- **Exercise goal**
Format everything from the line containing "Task: Click the Hilt component column header" down through the end of the records as a Markdown table with the columns Row and Record line, numbering each line and omitting blank lines.
* BEGIN Given data *
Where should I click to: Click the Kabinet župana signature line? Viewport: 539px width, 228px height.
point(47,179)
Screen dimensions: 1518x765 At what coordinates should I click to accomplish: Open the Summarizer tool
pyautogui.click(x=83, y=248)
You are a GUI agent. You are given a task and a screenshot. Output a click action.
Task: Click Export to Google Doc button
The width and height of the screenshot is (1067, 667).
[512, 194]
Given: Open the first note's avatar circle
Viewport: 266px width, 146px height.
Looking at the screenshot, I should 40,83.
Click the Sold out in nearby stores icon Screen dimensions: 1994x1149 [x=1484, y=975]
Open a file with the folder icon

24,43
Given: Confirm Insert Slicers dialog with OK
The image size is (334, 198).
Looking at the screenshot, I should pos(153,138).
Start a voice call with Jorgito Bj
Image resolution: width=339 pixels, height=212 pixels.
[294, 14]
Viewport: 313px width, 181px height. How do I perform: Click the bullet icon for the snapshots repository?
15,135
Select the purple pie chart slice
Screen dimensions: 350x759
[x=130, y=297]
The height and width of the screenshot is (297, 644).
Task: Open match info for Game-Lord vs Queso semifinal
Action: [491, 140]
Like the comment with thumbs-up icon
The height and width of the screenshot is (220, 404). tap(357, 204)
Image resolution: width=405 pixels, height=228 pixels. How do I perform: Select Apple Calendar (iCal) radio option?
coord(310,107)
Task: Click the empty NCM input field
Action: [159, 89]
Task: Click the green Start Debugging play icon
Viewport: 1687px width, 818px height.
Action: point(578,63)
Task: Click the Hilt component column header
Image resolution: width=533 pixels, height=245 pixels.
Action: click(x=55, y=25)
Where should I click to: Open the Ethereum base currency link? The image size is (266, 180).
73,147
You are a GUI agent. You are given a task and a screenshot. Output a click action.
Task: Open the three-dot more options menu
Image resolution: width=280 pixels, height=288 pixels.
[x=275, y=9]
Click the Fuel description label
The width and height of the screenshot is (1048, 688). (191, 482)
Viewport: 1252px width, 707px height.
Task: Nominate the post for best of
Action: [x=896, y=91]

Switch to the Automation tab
* END Given data *
- **Expected answer**
| Row | Record line |
|---|---|
| 1 | Task: Click the Hilt component column header |
| 2 | Image resolution: width=533 pixels, height=245 pixels. |
| 3 | Action: click(x=55, y=25) |
| 4 | Where should I click to: Open the Ethereum base currency link? The image size is (266, 180). |
| 5 | 73,147 |
| 6 | You are a GUI agent. You are given a task and a screenshot. Output a click action. |
| 7 | Task: Open the three-dot more options menu |
| 8 | Image resolution: width=280 pixels, height=288 pixels. |
| 9 | [x=275, y=9] |
| 10 | Click the Fuel description label |
| 11 | The width and height of the screenshot is (1048, 688). (191, 482) |
| 12 | Viewport: 1252px width, 707px height. |
| 13 | Task: Nominate the post for best of |
| 14 | Action: [x=896, y=91] |
| 15 | Switch to the Automation tab |